- [DIRECTIONS FOR THIS TASK]:
Each line that contains the word "fullscreen" is to be copied from the records below.

Collected data entries:
BEGIN

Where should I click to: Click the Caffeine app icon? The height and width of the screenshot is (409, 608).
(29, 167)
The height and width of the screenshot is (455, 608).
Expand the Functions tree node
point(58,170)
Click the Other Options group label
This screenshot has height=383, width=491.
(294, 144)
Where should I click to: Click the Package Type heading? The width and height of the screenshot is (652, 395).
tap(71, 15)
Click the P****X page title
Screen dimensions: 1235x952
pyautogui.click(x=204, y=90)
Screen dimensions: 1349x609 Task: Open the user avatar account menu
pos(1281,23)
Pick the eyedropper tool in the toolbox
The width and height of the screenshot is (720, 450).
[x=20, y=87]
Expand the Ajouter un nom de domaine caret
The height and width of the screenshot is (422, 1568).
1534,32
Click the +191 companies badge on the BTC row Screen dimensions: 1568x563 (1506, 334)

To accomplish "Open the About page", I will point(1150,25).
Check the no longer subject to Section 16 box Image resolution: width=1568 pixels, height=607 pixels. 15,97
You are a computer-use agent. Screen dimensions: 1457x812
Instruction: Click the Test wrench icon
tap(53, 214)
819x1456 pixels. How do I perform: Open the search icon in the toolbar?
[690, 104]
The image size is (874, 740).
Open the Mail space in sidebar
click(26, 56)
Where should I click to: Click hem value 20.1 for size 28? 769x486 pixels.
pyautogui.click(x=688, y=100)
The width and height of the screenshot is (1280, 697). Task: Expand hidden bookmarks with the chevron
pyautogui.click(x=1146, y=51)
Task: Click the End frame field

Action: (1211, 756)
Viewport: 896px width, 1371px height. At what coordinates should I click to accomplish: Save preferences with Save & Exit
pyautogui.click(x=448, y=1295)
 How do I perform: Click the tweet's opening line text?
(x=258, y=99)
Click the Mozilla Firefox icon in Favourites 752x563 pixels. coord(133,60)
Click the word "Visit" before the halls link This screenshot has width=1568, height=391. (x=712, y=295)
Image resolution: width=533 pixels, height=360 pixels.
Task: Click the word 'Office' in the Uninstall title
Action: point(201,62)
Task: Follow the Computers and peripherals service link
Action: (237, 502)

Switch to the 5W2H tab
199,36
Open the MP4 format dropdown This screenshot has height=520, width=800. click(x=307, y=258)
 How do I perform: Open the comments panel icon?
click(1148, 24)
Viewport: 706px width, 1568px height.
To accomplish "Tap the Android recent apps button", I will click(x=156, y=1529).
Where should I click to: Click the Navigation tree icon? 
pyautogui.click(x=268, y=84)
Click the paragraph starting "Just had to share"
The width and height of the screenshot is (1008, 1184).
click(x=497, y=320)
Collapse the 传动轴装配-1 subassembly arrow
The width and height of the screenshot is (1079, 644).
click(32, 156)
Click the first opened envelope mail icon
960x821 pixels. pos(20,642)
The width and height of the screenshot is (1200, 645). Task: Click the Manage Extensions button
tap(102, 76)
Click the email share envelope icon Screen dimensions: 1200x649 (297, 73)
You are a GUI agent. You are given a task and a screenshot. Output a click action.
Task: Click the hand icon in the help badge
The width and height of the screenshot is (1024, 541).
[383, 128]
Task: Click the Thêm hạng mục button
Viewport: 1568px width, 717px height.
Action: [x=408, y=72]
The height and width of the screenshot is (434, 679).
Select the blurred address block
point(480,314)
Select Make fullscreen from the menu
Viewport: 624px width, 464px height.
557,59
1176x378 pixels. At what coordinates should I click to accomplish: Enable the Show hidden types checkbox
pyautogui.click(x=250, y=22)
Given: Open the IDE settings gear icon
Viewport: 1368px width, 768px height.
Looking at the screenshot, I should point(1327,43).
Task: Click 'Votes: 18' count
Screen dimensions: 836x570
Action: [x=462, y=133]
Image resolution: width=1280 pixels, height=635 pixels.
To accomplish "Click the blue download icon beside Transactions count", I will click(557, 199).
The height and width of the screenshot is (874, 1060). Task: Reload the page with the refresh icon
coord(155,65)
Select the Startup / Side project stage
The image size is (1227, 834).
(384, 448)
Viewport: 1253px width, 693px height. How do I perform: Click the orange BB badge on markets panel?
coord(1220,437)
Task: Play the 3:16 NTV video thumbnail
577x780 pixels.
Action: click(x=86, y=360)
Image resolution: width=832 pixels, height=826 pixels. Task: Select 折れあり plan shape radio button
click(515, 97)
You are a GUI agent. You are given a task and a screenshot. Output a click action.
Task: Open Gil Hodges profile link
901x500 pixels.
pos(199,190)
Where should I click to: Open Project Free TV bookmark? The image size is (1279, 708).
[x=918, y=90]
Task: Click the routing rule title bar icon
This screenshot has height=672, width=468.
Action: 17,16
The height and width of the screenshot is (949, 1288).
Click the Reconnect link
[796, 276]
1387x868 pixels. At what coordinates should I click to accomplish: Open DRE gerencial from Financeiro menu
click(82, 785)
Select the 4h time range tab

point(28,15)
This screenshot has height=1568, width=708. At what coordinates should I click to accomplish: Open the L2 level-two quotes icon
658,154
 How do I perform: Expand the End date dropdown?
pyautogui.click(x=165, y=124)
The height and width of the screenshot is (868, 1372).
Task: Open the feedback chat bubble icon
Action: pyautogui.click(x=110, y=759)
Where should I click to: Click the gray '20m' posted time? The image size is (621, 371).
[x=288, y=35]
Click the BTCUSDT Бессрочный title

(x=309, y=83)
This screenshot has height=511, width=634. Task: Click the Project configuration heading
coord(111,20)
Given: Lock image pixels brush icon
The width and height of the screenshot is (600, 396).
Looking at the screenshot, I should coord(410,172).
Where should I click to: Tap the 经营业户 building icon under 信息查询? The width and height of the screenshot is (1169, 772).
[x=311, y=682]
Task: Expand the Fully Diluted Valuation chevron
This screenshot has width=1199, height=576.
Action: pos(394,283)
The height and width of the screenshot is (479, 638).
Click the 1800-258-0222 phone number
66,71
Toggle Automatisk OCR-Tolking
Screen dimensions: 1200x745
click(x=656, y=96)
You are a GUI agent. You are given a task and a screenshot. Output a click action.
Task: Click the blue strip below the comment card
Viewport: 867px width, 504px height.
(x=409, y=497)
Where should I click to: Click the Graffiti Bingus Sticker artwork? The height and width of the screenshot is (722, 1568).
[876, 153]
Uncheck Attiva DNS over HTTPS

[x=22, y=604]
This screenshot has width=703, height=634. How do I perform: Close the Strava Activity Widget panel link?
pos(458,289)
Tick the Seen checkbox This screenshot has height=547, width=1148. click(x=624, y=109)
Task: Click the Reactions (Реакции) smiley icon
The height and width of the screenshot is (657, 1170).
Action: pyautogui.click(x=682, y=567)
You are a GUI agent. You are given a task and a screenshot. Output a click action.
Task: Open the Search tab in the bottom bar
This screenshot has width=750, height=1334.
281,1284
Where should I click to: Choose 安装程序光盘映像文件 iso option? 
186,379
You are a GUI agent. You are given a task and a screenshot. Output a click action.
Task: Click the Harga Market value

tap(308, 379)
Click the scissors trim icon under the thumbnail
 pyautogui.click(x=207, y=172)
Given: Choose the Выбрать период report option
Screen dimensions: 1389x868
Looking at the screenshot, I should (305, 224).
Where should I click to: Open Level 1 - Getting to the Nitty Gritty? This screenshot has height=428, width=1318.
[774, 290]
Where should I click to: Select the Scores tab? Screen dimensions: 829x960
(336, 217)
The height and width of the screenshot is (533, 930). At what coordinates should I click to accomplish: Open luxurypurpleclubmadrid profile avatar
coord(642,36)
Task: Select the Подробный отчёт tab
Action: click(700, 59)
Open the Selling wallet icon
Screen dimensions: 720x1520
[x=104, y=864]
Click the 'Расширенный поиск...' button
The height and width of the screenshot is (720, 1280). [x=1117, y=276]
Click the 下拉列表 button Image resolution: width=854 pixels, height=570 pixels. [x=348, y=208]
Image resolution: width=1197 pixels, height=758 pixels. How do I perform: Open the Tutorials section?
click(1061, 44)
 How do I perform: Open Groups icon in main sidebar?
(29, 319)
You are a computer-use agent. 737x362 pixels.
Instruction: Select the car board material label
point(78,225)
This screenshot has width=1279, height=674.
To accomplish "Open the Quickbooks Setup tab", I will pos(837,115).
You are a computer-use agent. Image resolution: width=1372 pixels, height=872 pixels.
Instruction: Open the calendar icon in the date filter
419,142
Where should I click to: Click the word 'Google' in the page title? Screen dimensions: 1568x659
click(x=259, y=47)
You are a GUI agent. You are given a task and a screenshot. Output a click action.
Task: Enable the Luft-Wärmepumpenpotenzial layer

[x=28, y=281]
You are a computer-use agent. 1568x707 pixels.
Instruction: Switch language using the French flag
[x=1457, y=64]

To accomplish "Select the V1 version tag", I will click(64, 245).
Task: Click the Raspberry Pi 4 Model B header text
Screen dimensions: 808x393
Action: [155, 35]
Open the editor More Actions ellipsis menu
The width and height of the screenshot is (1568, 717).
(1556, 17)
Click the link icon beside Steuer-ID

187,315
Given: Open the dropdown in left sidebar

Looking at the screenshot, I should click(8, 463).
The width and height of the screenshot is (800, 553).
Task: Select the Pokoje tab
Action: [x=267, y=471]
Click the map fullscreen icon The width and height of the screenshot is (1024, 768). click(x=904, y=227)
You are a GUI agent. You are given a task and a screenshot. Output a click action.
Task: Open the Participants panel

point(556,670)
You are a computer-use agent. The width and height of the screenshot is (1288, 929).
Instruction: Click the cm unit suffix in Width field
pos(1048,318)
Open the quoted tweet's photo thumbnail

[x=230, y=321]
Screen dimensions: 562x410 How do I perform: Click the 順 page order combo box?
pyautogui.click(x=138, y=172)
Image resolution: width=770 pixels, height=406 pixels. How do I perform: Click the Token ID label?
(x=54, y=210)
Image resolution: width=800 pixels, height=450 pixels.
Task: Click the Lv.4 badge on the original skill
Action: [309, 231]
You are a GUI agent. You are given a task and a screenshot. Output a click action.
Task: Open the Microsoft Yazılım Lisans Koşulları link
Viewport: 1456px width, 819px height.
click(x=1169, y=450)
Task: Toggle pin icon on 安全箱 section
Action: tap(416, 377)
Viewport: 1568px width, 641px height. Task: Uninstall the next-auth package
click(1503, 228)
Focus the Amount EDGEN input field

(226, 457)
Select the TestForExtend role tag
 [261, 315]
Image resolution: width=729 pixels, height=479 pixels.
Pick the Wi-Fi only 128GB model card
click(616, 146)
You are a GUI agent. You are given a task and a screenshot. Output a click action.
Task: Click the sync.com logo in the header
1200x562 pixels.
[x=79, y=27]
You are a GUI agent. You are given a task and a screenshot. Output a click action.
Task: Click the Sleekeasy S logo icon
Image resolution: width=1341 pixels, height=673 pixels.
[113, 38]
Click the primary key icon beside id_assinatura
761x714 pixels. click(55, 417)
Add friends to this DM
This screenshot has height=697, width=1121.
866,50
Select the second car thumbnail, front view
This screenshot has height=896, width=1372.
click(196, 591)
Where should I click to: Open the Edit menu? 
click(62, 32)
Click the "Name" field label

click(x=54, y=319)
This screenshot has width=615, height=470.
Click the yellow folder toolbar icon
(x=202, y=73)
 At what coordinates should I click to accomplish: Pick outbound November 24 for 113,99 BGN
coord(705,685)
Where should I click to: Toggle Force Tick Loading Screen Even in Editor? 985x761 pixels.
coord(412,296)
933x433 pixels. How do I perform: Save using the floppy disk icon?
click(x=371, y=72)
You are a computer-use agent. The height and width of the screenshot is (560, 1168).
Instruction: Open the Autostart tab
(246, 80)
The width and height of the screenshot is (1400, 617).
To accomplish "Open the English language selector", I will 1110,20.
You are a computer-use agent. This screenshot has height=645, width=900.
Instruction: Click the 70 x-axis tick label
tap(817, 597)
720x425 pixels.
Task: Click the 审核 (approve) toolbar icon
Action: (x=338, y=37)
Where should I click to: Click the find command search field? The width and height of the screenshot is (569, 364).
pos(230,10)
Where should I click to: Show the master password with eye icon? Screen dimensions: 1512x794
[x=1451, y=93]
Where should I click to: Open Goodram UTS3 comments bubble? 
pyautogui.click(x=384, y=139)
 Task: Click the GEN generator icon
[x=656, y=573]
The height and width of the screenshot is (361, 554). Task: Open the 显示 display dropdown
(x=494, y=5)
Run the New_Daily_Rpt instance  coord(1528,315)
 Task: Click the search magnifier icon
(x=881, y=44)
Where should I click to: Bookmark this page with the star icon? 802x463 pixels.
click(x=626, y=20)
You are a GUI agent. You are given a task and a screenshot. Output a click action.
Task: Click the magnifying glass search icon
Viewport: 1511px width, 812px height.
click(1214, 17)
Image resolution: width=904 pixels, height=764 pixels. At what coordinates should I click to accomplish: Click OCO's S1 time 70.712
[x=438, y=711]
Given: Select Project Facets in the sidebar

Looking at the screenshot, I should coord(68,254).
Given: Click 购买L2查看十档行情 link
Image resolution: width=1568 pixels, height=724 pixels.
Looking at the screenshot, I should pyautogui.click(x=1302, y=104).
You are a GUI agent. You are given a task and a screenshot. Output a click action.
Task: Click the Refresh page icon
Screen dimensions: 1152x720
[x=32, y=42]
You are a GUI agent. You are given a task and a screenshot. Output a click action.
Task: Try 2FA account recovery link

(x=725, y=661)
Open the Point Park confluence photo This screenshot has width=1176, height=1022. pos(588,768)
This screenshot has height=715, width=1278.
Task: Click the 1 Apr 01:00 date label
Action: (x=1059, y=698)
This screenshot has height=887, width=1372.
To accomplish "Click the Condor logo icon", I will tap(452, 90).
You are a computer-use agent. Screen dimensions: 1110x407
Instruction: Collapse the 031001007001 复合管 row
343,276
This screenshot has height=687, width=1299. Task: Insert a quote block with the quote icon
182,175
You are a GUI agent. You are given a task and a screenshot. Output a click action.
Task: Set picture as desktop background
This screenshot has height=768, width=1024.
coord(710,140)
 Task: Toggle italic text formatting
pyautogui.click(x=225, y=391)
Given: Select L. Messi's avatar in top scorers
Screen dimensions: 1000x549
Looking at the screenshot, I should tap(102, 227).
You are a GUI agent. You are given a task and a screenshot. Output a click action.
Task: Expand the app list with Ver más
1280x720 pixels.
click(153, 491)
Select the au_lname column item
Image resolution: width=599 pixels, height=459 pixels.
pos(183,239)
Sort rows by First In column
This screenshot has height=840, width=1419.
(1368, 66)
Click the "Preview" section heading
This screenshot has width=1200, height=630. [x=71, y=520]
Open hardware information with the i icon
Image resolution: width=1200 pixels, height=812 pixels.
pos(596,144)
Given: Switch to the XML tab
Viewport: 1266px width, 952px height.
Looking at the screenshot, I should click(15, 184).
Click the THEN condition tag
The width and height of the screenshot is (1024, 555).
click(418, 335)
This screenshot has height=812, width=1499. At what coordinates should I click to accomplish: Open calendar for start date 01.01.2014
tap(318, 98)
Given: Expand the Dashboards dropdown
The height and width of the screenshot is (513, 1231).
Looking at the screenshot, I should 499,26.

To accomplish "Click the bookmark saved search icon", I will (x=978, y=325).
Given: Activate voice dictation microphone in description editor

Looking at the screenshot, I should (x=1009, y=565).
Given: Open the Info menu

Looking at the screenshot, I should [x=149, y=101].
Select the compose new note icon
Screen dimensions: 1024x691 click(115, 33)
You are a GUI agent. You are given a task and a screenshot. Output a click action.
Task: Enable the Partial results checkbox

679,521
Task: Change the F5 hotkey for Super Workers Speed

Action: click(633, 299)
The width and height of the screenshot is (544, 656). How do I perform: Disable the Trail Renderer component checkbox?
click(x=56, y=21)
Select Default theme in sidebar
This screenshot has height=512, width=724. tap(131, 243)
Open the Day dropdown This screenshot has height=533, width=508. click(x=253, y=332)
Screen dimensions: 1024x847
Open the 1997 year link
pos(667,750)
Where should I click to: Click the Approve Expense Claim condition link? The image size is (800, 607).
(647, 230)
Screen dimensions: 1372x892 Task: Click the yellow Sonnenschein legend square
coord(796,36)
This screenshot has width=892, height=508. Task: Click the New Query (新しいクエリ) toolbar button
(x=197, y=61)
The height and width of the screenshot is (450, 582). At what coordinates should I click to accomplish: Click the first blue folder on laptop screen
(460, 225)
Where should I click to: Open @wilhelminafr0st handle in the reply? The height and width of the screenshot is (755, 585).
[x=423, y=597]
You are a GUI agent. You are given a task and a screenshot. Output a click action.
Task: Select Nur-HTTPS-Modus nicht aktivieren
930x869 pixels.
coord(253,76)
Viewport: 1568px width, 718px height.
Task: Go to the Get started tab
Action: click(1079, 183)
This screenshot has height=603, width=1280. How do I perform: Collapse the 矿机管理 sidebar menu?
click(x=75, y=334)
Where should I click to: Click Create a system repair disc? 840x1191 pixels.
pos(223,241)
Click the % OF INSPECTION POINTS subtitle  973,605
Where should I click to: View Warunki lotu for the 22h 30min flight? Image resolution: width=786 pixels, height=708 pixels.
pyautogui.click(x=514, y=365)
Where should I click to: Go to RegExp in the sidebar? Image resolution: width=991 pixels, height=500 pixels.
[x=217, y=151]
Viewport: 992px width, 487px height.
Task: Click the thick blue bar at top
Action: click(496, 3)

END

- [PROBLEM SOLUTION]:
Select Make fullscreen from the menu
Click the map fullscreen icon The width and height of the screenshot is (1024, 768). click(x=904, y=227)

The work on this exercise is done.